From the Triplicate:
"I
realized I was sitting on a story of ethnic cleansing in the U.S. ,"
Pfaelzer said. "It was systematic. It was deliberate. It was all over the
place."
[...]
After being forced from their Eureka homes, Chinese people filed the first lawsuit in
America for reparations. They organized
a militia in Amador and a vegetable strike in Truckee in response to evacuation attempts.

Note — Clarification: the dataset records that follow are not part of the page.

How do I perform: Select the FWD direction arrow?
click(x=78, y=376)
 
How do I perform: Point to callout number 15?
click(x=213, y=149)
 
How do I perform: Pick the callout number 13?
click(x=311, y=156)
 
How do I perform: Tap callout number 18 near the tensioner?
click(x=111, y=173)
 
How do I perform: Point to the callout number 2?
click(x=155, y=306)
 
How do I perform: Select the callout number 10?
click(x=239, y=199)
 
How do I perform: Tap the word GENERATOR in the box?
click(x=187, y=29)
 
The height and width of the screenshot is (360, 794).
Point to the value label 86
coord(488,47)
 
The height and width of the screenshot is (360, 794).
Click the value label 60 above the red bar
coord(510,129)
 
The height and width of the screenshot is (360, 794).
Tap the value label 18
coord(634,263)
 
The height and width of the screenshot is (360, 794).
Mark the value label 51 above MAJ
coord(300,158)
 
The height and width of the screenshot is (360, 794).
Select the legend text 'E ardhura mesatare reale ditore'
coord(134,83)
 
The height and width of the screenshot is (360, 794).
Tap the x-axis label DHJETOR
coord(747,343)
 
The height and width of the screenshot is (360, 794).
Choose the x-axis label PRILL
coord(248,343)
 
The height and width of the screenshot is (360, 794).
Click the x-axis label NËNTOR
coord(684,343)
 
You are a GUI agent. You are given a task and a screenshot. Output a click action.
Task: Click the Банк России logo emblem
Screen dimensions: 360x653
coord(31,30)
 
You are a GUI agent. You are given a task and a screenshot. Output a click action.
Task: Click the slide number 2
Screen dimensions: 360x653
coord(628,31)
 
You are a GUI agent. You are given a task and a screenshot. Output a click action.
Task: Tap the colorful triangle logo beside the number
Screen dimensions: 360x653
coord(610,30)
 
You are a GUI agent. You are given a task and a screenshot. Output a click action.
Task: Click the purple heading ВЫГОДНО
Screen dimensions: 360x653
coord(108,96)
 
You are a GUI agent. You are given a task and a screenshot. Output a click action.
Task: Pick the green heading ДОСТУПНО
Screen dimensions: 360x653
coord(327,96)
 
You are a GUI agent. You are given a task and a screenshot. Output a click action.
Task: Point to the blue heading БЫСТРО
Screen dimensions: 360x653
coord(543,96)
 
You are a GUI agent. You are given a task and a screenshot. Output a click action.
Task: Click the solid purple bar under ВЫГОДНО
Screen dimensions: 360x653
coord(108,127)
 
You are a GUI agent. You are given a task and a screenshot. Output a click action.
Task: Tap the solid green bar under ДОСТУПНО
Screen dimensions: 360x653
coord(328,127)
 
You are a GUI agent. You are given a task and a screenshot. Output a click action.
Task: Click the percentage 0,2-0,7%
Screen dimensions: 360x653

Chinese workers
on the railroad line won the right to keep their own cooks who boiled water for
tea and saved their health as diseases spread among whites.
[...]
When
they arrived, the Chinese sued Eureka for racism.
"It
is an instance of formidable resistence," Pfaelzer said of the action that also
sought damages for their lost wages, fishing vessels, crops and horses. "They
sue for being the objects of mob violence, the intangible hatred that has come
down on them and forced them out of Eureka ."
[...]
Pfaelzer wants the issue and her book to focus more attention on
current immigration problems.
She
pointed to communities in the U.S. that have forced out Latino
residents, through rental laws and other means. She also noted the recent raids
on immigrants in the Eureka area.
"It
is happening again," Pfaelzer said.
She
compared rules that called on the Chinese to carry photo IDs to possible future
requirements for U.S. citizens to carry passports.
Chinese residents at the time refused.
[...]
"Many communities are just now beginning to deal with what
happened to the first Chinese Americans," Pfaelzer said.